6. There is an Archeological Survey of India (ASI) museum near the entrance to Hampi from Kamalapura side. It shows Hampi some 25 (?) years back and current state  – with photos of exactly the same locations from same view points. This indicates the work done ASI to restore this beauty. You will be amazed to see how perfectly ASI excavated and restored the bathing area/water tank near the Mahanavami Dibba. It was covered under ruins till few years back and with out ASI’s work, one would have never known this marvel.

7. There are quite a few monkeys around and they can pose danger if you are not cautious.

8. It is best to drive around in your own vehicle to visit the places. Though bicycles are availale for rent, it can be very daunting to cycle the vast area.

9. Food options are pretty limited. You get some basic stuff like dosa/puri/omlette near the small bazaar outside Virupaksha temple. For lunch, be sure to visit the restaurant at Mayura Bhuvaneswari (near Kamalanagar entrance).
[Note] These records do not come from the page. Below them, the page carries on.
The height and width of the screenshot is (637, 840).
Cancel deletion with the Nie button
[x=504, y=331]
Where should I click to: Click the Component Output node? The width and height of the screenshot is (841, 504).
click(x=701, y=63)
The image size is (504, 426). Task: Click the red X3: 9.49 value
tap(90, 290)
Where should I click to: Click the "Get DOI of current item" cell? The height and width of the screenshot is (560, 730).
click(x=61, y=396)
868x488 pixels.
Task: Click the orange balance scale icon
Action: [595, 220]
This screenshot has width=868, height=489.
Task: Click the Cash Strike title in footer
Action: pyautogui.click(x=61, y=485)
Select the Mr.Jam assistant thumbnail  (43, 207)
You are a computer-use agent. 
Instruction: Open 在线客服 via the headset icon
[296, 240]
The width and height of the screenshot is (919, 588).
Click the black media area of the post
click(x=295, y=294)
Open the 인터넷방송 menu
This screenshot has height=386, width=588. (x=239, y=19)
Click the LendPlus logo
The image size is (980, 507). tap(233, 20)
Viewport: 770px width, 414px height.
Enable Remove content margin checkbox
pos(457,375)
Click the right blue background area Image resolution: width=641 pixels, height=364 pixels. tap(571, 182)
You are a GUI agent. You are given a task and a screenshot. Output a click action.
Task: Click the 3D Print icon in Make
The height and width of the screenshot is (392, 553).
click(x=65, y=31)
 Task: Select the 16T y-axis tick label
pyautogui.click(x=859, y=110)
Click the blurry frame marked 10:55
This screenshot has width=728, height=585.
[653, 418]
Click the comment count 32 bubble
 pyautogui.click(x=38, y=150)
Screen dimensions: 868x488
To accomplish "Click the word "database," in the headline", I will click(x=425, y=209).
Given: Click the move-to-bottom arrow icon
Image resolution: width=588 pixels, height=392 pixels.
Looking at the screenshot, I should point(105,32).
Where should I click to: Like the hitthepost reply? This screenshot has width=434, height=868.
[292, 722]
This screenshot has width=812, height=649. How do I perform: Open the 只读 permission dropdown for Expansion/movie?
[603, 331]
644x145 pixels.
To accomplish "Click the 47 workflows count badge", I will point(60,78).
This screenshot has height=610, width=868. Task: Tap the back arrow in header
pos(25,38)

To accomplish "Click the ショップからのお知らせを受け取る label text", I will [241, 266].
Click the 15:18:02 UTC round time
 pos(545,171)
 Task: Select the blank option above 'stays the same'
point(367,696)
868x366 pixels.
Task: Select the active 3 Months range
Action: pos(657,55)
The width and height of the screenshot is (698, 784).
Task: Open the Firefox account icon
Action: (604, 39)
10. Hampi is a photographer’s paradise. Be sure to take lots of rolls/memory cards. Camera can be taken freely to most places (except inside the functional temples) and video can be shot free for all non-commercial uses. There are not many areas in Hampi where you can upload photos. Even if you find one, internet speed will be a issue. It is better to carry extra memory cards (or your laptop to download the photos). Most places do not allow tripods.

Legends of Hampi:

1. It is said that Hampi is same place as what was mentioned as “Kishkindha” – the monkey kingdom of epic Ramayana. Rishyamuka hillock is where Lord Rama met Hanuman – when Rama was searching for Sita in forests. Anjaneya hillock is believed to be the birth place of Lord Hanuman.

2. It is said that the Sultans who finally conquered Hampi had spent 6 months to loot the wealth of Hampi and the killing of people was so brutal that river Tungabhadra was flowing in red color for few months. This has prompted people never to return to Hampi again thus ruining the city forever.